Lutter contre la fraude dans les cryptomonnaies : l’alliance de l’économie et de l’informatique

28 janvier 2022

En quelques années, le numérique a révolutionné les systèmes monétaires. Les cryptomonnaies ont connu une véritable envolée, avec aujourd’hui plus de 15 000 cryptoactifs pour une valeur de plus de 2000 milliards d’euros. Mais quels sont les risques de cette nouvelle monnaie entièrement décentralisée ? Nous avons rencontré Abdessamad Imine, maître de conférences HDR dans l’équipe Pesto du Loria (CNRS, Inria, Université de Lorraine) et Yamina Tadjeddine-Fourneyron, professeure au BETA, pour en savoir plus leur projet de recherche sur la détection de fraude dans les cryptomonnaies.

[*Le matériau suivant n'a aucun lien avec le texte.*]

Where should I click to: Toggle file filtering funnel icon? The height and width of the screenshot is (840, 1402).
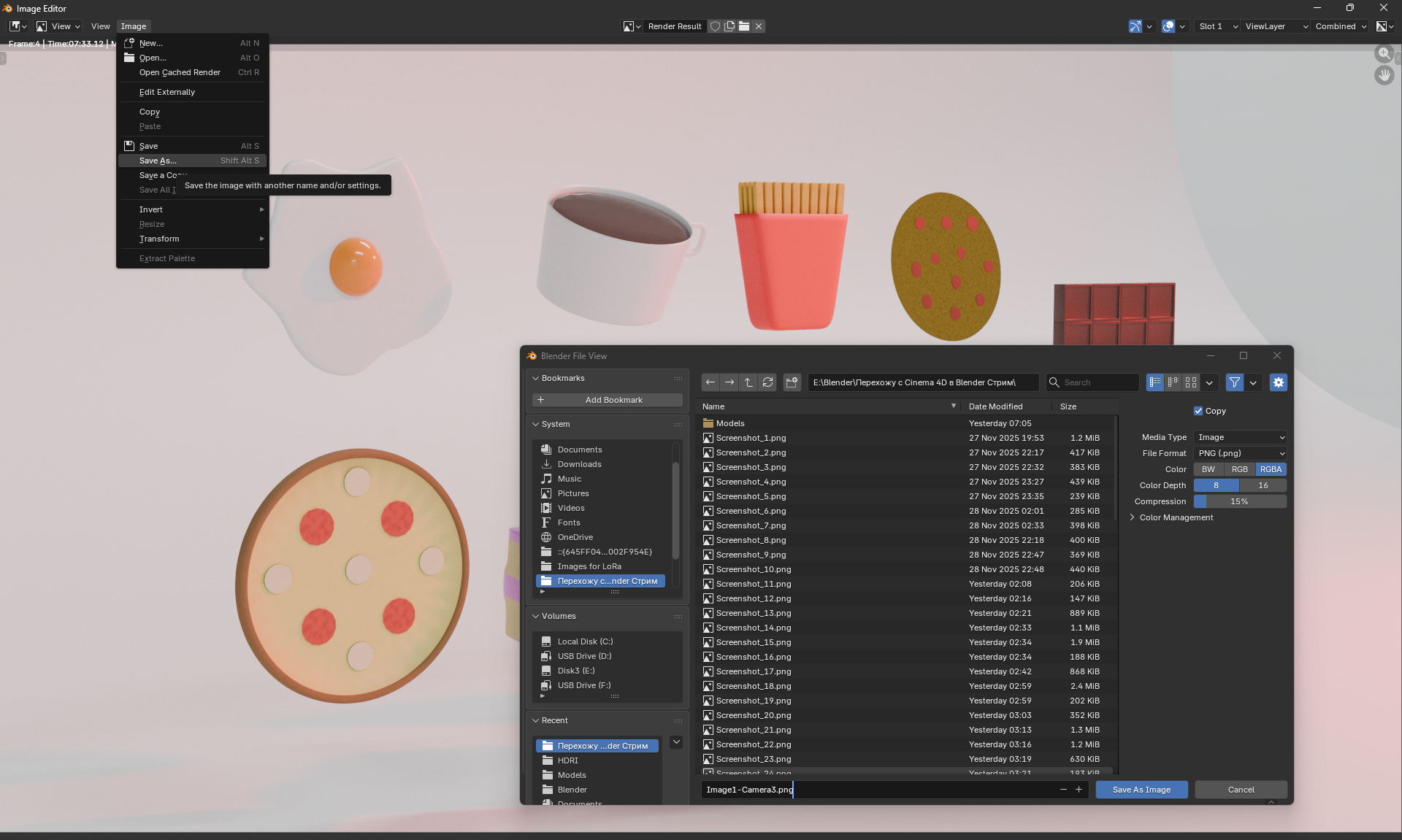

Deux parcours complémentaires

Les sujets de recherche de Yamina Tadjeddine-Fourneyron vont de la socio-économie de la finance aux systèmes monétaires, en passant par la spéculation financière. Le récent « boom » des cryptomonnaies a naturellement suscité son intérêt dès 2018, avec des travaux sur le bitcoin. Depuis juin 2021, elle est titulaire de la chaire EFNUM (Économie, Finance, Numérique), portée par la MSH Lorraine, l’Université de Lorraine et le CNRS, autour des transformations du système monétaire et financier induite par la révolution numérique.

 

Abdessamad Imine est quant à lui spécialiste des protocoles de sécurité et des systèmes distribués. Il s’intéresse plus particulièrement aux problèmes de privacy, c’est-à-dire de vie privée, notamment sur les réseaux sociaux. Son rôle est de protéger les victimes en bloquant les fuites de données sensibles et en garantissant leur confidentialité. Pour cela, il utilise des méthodes basées sur le machine learning afin d’évaluer les risques et proposer des contre-mesures efficaces face à ces vulnérabilités.

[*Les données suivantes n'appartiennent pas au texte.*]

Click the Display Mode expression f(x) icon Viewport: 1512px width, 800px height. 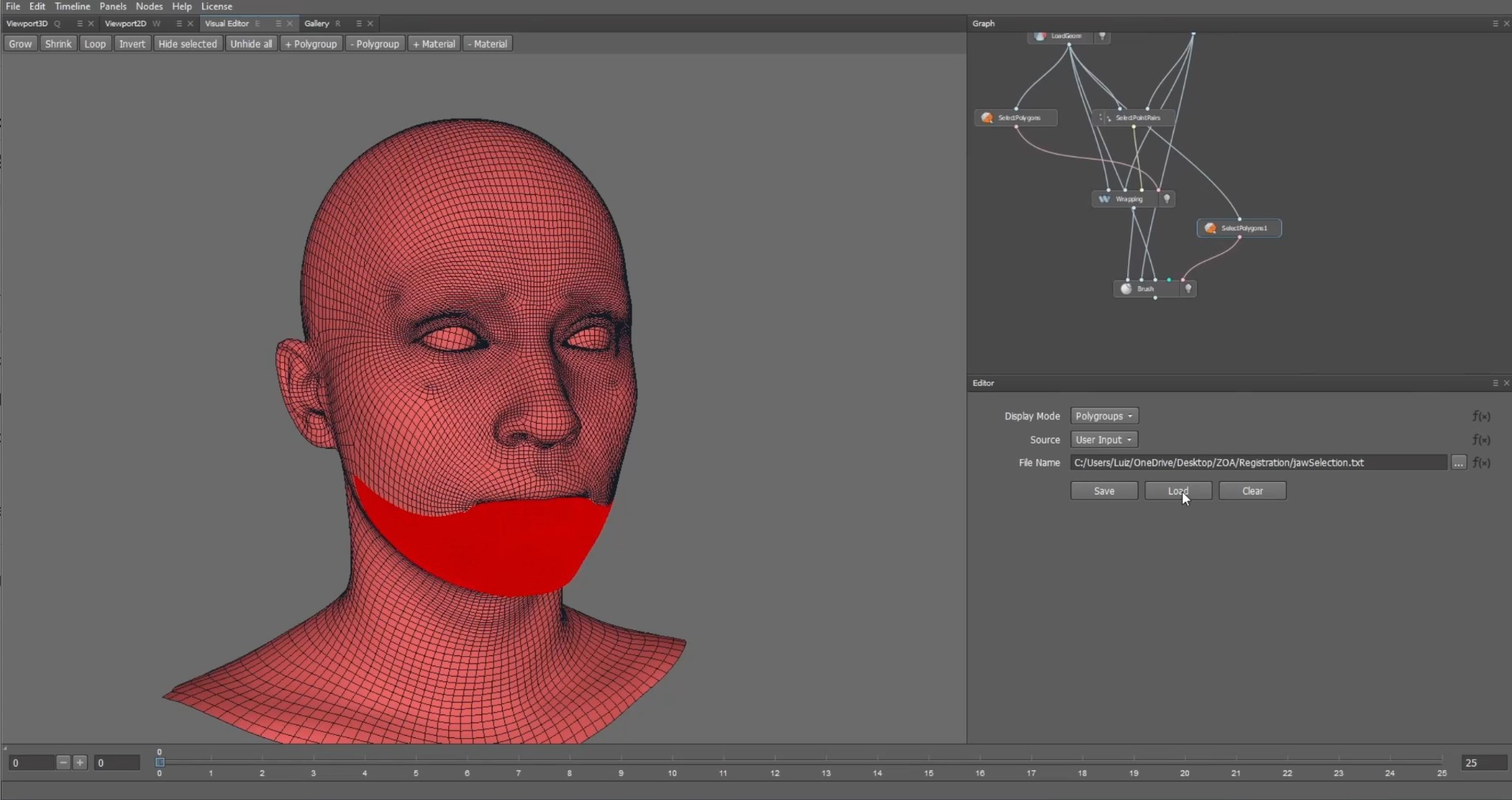(x=1481, y=416)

Le duo a vite trouvé des intérêts communs et l’idée de travailler sur les risques de fraude dans le monde de la cryptomonnaie a émergé.

La genèse du projet ? Une rencontre des deux chercheurs grâce à Maíra Nassau, project manager DigiTrust, qui a perçu une complémentarité et les a mis en relation. « Je suis de près les actualités et technologies autour des cryptomonnaies et la blockchain, j’ai donc voulu tenter une expérience de collaboration sur ce sujet ! », nous confie Abdessamad Imine. « Il est important de souligner le rôle des personnels de soutien à la recherche dans ce genre de partenariat, souligne Yamina Tadjeddine-Fourneyron. Il existe une vraie culture de l’interdisciplinarité à l’Université de Lorraine, c’est très stimulant. »

La cryptomonnaie, à la croisée de la finance et de la cybersécurité

Les crypto-actifs fonctionnent sans tiers de confiance (par exemple, une banque centrale pour les monnaies légales) et reposent sur la blockchain, à travers un système distribué décentralisé. Est-ce qu’un tel réseau pair à pair peut fonctionner sans régulation publique ? Quels sont les risques encourus par ses utilisateurs ? « Pour comprendre ces risques, j’ai besoin de pouvoir analyser le fonctionnement concret du système. C’est ici que les compétences d’Abdessamad sur les systèmes décentralisés, la théorie des graphes et les réseaux sont essentielles », explique Yamina Tadjeddine-Fourneyron. « La cryptomonnaie est un système de finance dont la structure est basée sur des protocoles informatiques, il est donc indispensable d’attaquer ce problème avec une double casquette ! Yamina apporte sa connaissance pointue des mécanismes financiers », ajoute Abdessamad Imine.

Un sujet de recherche novateur

La collaboration en est vraiment à ses prémices, mais les deux chercheurs ont d’ores et déjà développé une belle dynamique. Un sujet de thèse visant à la détection de situations de fraudes par des techniques de machine learning a été soumis et permettra de travailler concrètement sur le projet.

Un club d’étudiants chercheurs sur la cryptomonnaie est également en cours de création dans le cadre du projet Orion (Oser la Recherche durant la formatION).

« Cette approche entre économie et informatique pour étudier la fraude est novatrice et assez rare… cela nous motive à concrétiser notre coopération ! », s’enthousiasment les deux chercheurs.